There are times when it seems I have chosen the wrong path. A few days go by and my irritability is off the scale. I'll have little patience for Divina and low self esteem for myself. It's in these times that I turn to reading. Buddhism usually offers the antidote, but lately I've been reading about attachment. (Funny that a main focus in Buddhism is non-attachment. It creates all sorts of traffic jams in my synapses.) I'm reading this book called "Becoming a Family: Promoting Healthy attachments with Your Adopted Child" by Lark Eshleman, Ph.D. Thinking to the future when (if) we become foster parents, we will be caring for babies who are at risk of developing attachment disorders. Babies are born wanting to trust their parents. If that trust is betrayed, they may become hypervigilant and/or hyperreactive. Our mission as foster parents will be to attempt to reestablish that trust. No small task.

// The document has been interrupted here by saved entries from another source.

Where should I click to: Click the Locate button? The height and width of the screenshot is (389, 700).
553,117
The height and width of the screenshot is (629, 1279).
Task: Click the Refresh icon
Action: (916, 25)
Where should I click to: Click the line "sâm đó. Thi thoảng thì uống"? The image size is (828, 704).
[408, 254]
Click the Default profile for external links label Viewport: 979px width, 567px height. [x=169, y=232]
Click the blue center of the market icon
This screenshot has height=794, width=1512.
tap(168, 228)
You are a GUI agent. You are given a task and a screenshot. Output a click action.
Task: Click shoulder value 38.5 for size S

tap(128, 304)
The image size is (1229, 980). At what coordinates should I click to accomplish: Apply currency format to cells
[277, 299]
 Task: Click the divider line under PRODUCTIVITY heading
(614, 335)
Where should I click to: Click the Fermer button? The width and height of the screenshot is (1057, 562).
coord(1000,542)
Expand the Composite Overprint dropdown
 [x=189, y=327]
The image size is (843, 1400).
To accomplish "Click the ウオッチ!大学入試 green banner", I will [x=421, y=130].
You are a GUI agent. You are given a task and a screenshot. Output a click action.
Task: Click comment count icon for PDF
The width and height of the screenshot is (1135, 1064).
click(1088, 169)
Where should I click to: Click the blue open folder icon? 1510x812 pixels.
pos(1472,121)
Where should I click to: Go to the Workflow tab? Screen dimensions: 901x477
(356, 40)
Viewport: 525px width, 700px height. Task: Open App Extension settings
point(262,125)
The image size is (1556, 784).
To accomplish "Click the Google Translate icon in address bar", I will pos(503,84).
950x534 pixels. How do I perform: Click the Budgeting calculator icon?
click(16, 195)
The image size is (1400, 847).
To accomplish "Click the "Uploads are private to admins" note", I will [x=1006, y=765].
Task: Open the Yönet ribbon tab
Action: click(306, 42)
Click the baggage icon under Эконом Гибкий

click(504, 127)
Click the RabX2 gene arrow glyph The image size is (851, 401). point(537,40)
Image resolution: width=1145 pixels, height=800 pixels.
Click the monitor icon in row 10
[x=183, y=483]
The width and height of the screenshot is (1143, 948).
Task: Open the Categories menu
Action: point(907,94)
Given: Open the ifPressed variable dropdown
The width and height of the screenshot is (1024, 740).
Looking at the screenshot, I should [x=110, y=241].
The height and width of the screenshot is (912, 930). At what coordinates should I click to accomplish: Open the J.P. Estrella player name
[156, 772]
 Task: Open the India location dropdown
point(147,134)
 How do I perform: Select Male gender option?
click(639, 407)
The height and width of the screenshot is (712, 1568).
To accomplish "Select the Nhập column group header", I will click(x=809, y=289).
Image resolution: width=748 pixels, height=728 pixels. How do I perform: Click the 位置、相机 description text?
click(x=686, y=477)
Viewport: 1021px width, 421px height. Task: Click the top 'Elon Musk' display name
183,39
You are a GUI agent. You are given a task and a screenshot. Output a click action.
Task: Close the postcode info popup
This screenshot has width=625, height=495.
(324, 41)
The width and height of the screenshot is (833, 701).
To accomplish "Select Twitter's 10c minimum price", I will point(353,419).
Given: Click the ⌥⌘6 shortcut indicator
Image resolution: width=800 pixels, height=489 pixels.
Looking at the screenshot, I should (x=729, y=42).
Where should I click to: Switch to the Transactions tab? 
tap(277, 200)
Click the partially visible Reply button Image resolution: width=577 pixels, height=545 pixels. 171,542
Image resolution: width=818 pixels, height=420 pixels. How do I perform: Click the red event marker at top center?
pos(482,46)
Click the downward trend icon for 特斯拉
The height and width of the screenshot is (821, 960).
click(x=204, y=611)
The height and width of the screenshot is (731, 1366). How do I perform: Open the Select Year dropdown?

With that said, I would like to tell you why I yelled at Divina this afternoon. We were late for lunch. We stopped at the grocery, hauled the four bags, diaper bag, and Divina up the stairs to the apartment to find that I forgot to take out the trash. Something evolved in there and was threatening to move in. So back down the stairs we went with yet another bag. I set to opening all the windows, lit all the candles, and put the groceries away. Then lunch had to be made. Mind you, it's 2:30 by this time. We were tired and hungry. While making lunch, Divina was entertained by Baby Einstein. Then I noticed something peculiar. She was not in front of the TV, but standing at the coffee table. The closer I got, the clearer it became, the horror of what she was doing. The lotion bottle in her hand, the lotion up and down her arms, the lotion smeared all over the coffee table. "Noooo!" I yelled running toward her as one last squirt shot from the bottle. She jumped, dropping the evidence. "No! No! No!" I yelled again. She began to cry. Oh, I felt so bad. I'd lost my cool. We went into the bathroom and washed her hands. All the while she watched me in the mirror, apparently waiting for the next outburst. I hugged her and gave her the paci and her blankie. I apologized. Then we had turkey sandwiches and steamed vegetables.
Wednesday, April 26, 2006
What a turkey sandwich can heal.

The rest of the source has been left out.